## Exercise brief
Each line below from the one containing "Task: Click the" through the one containing "Viewport: 1322px width, 790px height." is to be given again exactly, and no line outside that span.

## Supplied records
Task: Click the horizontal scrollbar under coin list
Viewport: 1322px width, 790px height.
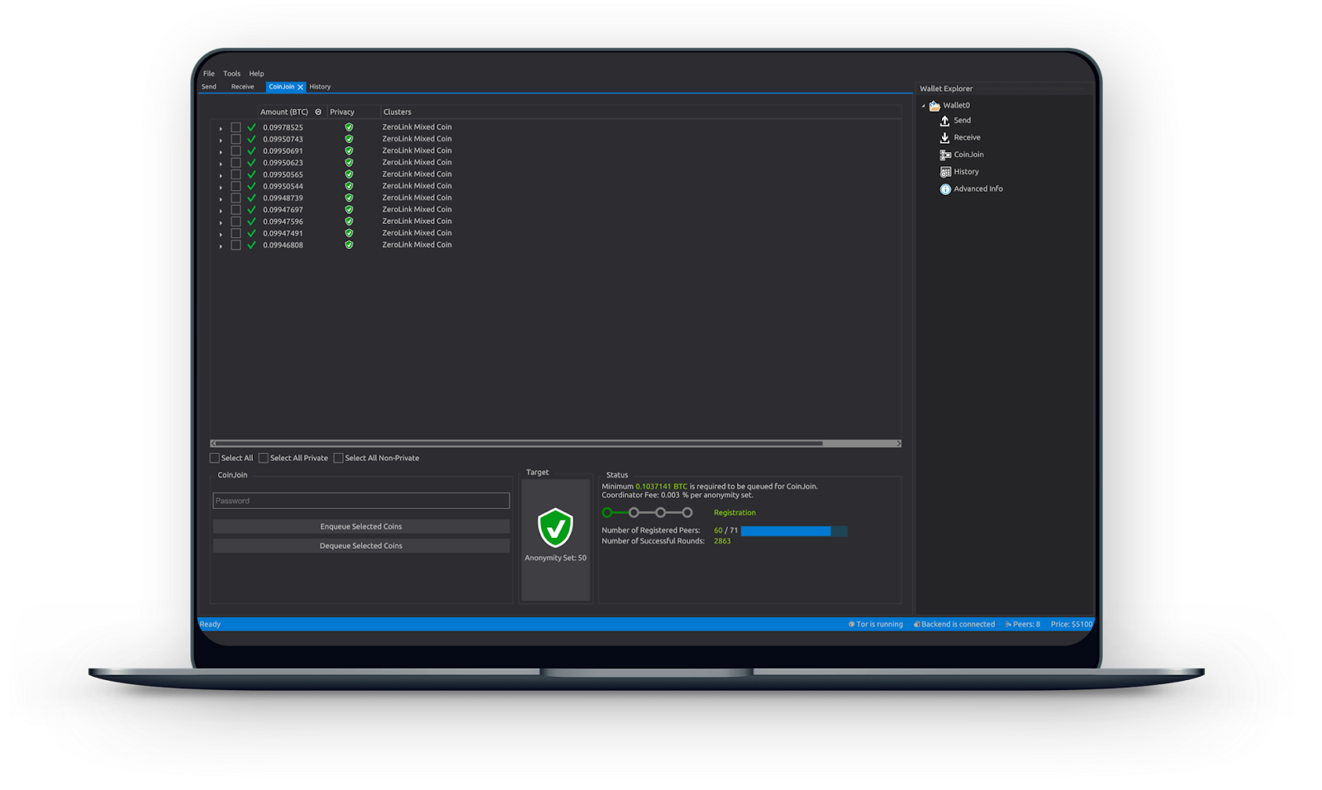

...

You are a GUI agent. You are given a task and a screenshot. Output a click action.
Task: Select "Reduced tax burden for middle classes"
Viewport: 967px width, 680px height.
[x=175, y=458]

## Task response
Task: Click the horizontal scrollbar under coin list
Viewport: 1322px width, 790px height.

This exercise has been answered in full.